Begin with an acute ischemic stroke patient with a large vessel occlusion in their brain.
Sedate the patient and place a sterile drape to prepare for endovascular treatment or EVT.
Shave and disinfect the patient's groin area.
Use the stent retriever-assisted vacuum-locked extraction or SAVE technique for EVT.
To perform SAVE, expose the femoral artery, a large blood vessel in the thigh, and puncture it using a needle.
Introduce a guiding sheath through the femoral artery to reach the brain blood vessel containing the clot.
Then, insert a catheter containing a stent retriever.
As the catheter is pulled out, the stent opens up, securing the clot.
The stent with the clot is then extracted with the help of suction from a vacuum pump.
Perform an angiogram to confirm successful reperfusion of the blood vessel.

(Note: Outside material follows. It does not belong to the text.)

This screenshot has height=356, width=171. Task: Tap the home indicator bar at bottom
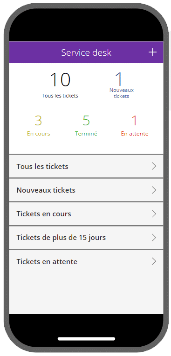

Prepare the patient for the EVT together with the neuroradiological technician. Have the neuroradiological technician set up the material required for the EVT. Shave and disinfect the patient's groin with skin antiseptic, and place sterile drapes to ensure aseptic conditions for the EVT.
Induce sedation with ketamine in combination with propofol intravenously, and maintain a continuous infusion of propofol to ensure sufficient spontaneous breathing and patient cooperation. If conscious sedation seems inappropriate due to sustained agitation or movement of the patient, intubate the patient so that EVT is performed under general anesthesia. To perform the EVT, puncture the right femoral artery in the groin using an 18-gauge puncture needle, and introduce a peripheral 8F guiding sheath. Then start the EVT.
The total target time from patient admission to groin puncture is 30 minutes. Confirm successful reperfusion, which is defined as a modified thrombolysis in cerebral infarction score of 2B to 3 from control angiogram. Then perform a flat panel detector and geographic CT. Read the images to rule out complications of the treatment, such as intracranial hemorrhage.